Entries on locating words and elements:
====
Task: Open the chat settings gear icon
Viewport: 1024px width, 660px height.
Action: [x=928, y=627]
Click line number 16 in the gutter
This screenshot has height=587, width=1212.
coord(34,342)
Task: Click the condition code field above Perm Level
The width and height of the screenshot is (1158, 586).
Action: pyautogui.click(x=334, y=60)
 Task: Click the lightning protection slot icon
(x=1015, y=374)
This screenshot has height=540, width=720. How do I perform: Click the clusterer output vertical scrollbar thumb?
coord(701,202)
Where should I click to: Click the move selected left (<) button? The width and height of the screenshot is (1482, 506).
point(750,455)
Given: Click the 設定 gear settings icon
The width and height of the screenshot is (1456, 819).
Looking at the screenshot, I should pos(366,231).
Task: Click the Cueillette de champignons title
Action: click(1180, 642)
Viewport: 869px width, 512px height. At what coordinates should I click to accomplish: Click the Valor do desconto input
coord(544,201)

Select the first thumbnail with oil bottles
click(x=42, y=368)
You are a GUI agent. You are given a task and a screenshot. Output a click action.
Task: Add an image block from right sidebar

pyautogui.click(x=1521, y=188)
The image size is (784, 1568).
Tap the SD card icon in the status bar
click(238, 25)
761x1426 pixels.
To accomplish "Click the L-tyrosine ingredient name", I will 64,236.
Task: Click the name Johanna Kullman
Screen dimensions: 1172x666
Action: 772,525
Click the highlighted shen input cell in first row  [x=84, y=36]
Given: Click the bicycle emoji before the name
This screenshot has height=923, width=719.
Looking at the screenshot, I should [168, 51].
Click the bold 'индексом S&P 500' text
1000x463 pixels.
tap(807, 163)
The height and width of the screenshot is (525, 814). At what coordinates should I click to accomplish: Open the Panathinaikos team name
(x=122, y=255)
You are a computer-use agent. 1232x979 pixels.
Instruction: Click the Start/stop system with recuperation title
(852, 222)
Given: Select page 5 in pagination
====
Exercise aim:
Quote every line of the data above word for word.

Output below:
Task: Open the chat settings gear icon
Viewport: 1024px width, 660px height.
Action: [x=928, y=627]
Click line number 16 in the gutter
This screenshot has height=587, width=1212.
coord(34,342)
Task: Click the condition code field above Perm Level
The width and height of the screenshot is (1158, 586).
Action: pyautogui.click(x=334, y=60)
 Task: Click the lightning protection slot icon
(x=1015, y=374)
This screenshot has height=540, width=720. How do I perform: Click the clusterer output vertical scrollbar thumb?
coord(701,202)
Where should I click to: Click the move selected left (<) button? The width and height of the screenshot is (1482, 506).
point(750,455)
Given: Click the 設定 gear settings icon
The width and height of the screenshot is (1456, 819).
Looking at the screenshot, I should pos(366,231).
Task: Click the Cueillette de champignons title
Action: click(1180, 642)
Viewport: 869px width, 512px height. At what coordinates should I click to accomplish: Click the Valor do desconto input
coord(544,201)

Select the first thumbnail with oil bottles
click(x=42, y=368)
You are a GUI agent. You are given a task and a screenshot. Output a click action.
Task: Add an image block from right sidebar

pyautogui.click(x=1521, y=188)
The image size is (784, 1568).
Tap the SD card icon in the status bar
click(238, 25)
761x1426 pixels.
To accomplish "Click the L-tyrosine ingredient name", I will 64,236.
Task: Click the name Johanna Kullman
Screen dimensions: 1172x666
Action: 772,525
Click the highlighted shen input cell in first row  [x=84, y=36]
Given: Click the bicycle emoji before the name
This screenshot has height=923, width=719.
Looking at the screenshot, I should [168, 51].
Click the bold 'индексом S&P 500' text
1000x463 pixels.
tap(807, 163)
The height and width of the screenshot is (525, 814). At what coordinates should I click to accomplish: Open the Panathinaikos team name
(x=122, y=255)
You are a computer-use agent. 1232x979 pixels.
Instruction: Click the Start/stop system with recuperation title
(852, 222)
Given: Select page 5 in pagination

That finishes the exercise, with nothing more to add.